L’Union des démocrates musulmans français (UDMF) polarise les angoisses de la classe politique. Certains y voient même la réalisation du roman de Michel Houellebecq, Soumission, qui décrit l’arrivée au pouvoir d’un parti islamiste dans la France de 2022. Dans le court programme (26 pages) du mouvement créé en novembre 2012 par Nagib Azergui, pas de polygamie ni de niqab.
Les références à l’islam sont d’ailleurs quasiment inexistantes : elles concernent seulement l’économie, que l’UDMF veut « équitable ». Le parti prône l’application de la finance islamique (qui se distingue par l’interdiction du taux d’intérêt aux transactions financières) comme remède aux « spéculations à outrance ».
Le parti de Nagib Azergui souhaite aussi créer un « label halal ». L’argument n’est pas religieux, mais bassement économique : le secteur agroalimentaire français souffre alors que le « business du halal » est florissant. La France se doit donc de devenir championne de ce « secteur sous-exploité ».
Un programme de socialiste modéré
Voilà pour l’islam. Le reste du programme ressemble plutôt à un programme socialiste tendance modérée qu’à une inspiration des lapidations pour adultère en Arabie Saoudite.
À l’école, « les valeurs de la citoyenneté (du point de vue de la Nation et de l’Europe) » doivent être enseignées « dès le plus jeune âge à nos enfants ». Des valeurs qui restent d’ailleurs évasives : « règles de vie, droits fondamentaux, devoirs qui nous incombent »…
L’UDMF propose néanmoins de « proposer véritablement aux collégiens et lycéens » l’apprentissage de la langue arabe car elle est l’une des plus parlées dans le monde.
Peu de propositions claires
Le rôle « salvateur de la famille » est affirmé, sans donner lieu à des propositions, tout comme le droit à l’égalité de la femme. Il n’est pas clairement affirmé que le voile ne doit pas être interdit à l’école.
C’est l’une des spécificités du programme de ce parti des musulmans : l’absence de propositions claires. Une affinité avec l’entrée de la Turquie dans l’Union européenne (UE) est évoquée, mais pas affirmée (« posons-nous les bonnes questions avant de fermer trop vite la porte à la Turquie », est-il mentionné). De même, ils regrettent que l’école n’enseigne pas assez les moments « obscurs » de notre histoire (colonisation, guerre d’Algérie, « guerre des tranchées », passé de l’Afrique) mais sans en faire une recommandation.

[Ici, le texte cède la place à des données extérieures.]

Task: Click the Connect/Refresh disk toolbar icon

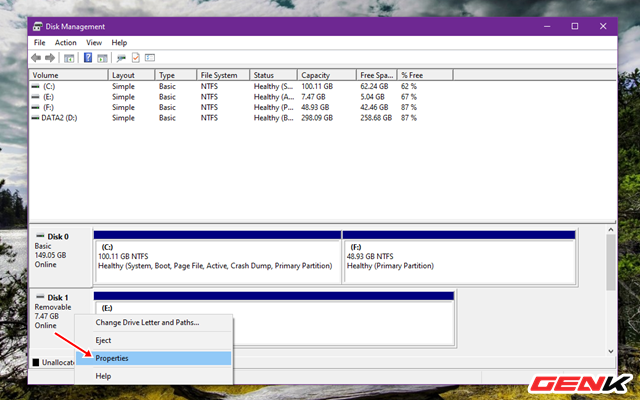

Sur le plan international, une reconnaissance de la Palestine comme État à l’ONU et par l’UE est réclamée — bien que la Palestine soit déjà considérée comme un « État non membre » par les Nations unies. Des mesures favorables à la Palestine sont aussi évoquées.
Pas un mot sur les banlieues ou les religions
Restent les mesures déjà connues : un audit de la dette publique, que l’association Attac mène déjà, et le vote des étrangers non communautaires aux élections locales, promis par le candidat François Hollande. Et deux propositions inattendues.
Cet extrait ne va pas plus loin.